─── Data section

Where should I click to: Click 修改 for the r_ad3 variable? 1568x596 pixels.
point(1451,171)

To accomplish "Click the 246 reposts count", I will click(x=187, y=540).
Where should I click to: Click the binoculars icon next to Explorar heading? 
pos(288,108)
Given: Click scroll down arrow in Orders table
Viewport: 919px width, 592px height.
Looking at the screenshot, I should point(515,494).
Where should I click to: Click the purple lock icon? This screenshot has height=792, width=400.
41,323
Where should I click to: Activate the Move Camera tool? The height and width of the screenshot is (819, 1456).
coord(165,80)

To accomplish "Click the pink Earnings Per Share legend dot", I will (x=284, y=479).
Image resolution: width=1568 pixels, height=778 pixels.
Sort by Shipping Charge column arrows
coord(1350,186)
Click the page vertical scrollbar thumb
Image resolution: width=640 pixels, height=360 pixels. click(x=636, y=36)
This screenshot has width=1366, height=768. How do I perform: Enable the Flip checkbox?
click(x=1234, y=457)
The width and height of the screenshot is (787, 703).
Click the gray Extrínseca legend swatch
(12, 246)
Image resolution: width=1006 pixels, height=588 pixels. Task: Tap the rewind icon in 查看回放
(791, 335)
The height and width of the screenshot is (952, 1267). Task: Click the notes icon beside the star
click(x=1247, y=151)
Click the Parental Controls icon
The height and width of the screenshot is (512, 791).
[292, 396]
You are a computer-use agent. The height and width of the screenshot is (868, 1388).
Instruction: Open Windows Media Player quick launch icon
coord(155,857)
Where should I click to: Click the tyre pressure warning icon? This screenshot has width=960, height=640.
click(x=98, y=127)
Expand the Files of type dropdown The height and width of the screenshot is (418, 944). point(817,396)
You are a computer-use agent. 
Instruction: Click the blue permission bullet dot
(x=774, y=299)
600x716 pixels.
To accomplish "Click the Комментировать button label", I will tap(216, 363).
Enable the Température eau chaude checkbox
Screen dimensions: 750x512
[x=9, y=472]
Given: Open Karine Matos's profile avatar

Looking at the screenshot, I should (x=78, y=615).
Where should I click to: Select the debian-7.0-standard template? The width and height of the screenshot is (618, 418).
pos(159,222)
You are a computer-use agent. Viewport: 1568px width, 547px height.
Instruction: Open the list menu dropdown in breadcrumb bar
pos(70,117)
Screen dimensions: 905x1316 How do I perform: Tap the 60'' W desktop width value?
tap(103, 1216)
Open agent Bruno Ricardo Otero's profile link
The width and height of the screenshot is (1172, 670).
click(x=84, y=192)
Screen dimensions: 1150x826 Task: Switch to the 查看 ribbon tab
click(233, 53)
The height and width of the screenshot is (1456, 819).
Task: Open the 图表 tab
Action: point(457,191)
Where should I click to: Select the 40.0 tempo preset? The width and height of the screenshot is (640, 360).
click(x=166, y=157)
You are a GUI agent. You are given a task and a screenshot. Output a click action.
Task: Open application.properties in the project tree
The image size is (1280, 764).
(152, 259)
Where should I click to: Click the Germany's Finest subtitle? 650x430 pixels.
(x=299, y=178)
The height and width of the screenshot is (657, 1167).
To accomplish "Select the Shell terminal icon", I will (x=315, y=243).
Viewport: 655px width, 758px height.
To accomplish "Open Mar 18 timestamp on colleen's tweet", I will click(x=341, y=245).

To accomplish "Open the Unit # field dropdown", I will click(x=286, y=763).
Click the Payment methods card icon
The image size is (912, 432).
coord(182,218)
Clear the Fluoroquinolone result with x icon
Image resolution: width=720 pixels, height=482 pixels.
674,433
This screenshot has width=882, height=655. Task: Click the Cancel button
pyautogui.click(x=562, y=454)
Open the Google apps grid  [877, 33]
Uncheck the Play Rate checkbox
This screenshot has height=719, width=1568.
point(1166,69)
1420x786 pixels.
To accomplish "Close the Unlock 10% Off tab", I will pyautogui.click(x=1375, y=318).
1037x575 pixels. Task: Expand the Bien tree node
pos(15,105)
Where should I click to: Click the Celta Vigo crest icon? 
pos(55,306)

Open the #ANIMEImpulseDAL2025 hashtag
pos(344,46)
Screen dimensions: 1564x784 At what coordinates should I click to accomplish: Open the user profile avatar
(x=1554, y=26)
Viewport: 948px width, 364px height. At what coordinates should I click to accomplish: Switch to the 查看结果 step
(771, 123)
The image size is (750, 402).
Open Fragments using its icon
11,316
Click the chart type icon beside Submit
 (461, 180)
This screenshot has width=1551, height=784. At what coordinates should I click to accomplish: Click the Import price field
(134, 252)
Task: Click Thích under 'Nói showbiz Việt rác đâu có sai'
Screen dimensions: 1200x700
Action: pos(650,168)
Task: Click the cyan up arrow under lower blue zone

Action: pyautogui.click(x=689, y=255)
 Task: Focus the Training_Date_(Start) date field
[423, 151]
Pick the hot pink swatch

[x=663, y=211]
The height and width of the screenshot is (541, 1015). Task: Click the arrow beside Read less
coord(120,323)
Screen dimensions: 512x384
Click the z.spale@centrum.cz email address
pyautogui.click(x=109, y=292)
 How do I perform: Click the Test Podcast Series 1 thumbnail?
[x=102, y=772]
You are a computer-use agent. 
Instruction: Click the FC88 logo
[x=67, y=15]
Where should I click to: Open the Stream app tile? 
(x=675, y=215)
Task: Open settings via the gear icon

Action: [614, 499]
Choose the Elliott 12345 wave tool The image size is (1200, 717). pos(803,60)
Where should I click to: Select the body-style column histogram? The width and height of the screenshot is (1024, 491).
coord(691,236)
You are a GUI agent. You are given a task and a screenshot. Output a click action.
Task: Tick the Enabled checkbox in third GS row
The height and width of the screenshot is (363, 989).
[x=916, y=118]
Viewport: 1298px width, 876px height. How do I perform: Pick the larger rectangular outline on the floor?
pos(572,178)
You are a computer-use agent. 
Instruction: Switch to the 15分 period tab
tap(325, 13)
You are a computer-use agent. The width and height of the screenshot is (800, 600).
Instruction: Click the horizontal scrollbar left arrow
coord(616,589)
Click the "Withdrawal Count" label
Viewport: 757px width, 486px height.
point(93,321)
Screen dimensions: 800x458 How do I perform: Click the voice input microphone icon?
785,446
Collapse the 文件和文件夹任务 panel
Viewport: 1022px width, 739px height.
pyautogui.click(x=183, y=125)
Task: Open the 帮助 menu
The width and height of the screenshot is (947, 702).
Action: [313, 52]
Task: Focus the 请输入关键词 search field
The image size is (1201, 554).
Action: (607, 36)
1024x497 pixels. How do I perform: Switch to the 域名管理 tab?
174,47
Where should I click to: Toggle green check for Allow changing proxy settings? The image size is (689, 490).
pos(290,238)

──────

Output each line of the records above exactly, beginning at the first, and stop once the line containing "Given: Click scroll" has been output.

Where should I click to: Click 修改 for the r_ad3 variable? 1568x596 pixels.
point(1451,171)

To accomplish "Click the 246 reposts count", I will click(x=187, y=540).
Where should I click to: Click the binoculars icon next to Explorar heading? 
pos(288,108)
Given: Click scroll down arrow in Orders table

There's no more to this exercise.